The static key itself should be declared as a ``static`` variable.
- When deciding to invoke code that's only used by scrub, the regular
filesystem should call the ``static_branch_unlikely`` predicate to avoid the
scrub-only hook code if the static key is not enabled.
- The regular filesystem should export helper functions that call
``static_branch_inc`` to enable and ``static_branch_dec`` to disable the
static key.
Wrapper functions make it easy to compile out the relevant code if the kernel
distributor turns off online fsck at build time.
- Scrub functions wanting to turn on scrub-only XFS functionality should call
the ``xchk_fsgates_enable`` from the setup function to enable a specific
hook.
This must be done before obtaining any resources that are used by memory
reclaim.
Callers had better be sure they really need the functionality gated by the
static key; the ``TRY_HARDER`` flag is useful here.
Online scrub has resource acquisition helpers (e.g. ``xchk_perag_lock``) to
handle locking AGI and AGF buffers for all scrubber functions.

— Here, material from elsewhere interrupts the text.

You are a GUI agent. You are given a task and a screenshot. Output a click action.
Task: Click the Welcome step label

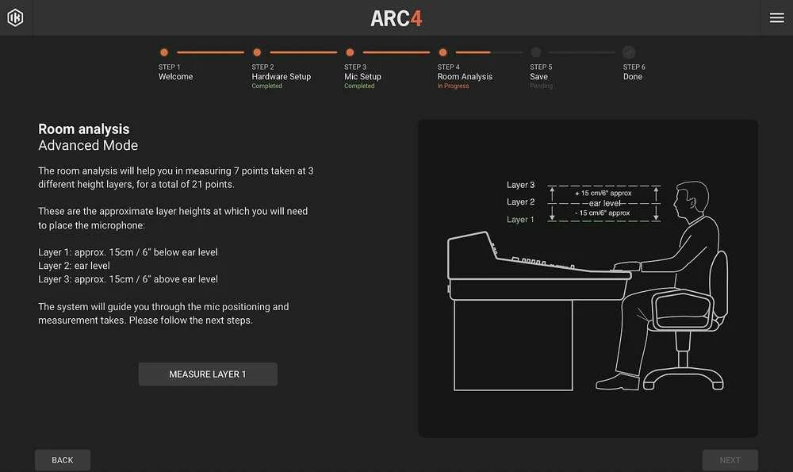(x=175, y=76)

If it detects a conflict between scrub and the running transactions, it will
try to wait for intents to complete.
If the caller of the helper has not enabled the static key, the helper will
return -EDEADLOCK, which should result in the scrub being restarted with the
``TRY_HARDER`` flag set.
The scrub setup function should detect that flag, enable the static key, and
try the scrub again.
Scrub teardown disables all static keys obtained by ``xchk_fsgates_enable``.
For more information, please see the kernel documentation of
Documentation/staging/static-keys.rst.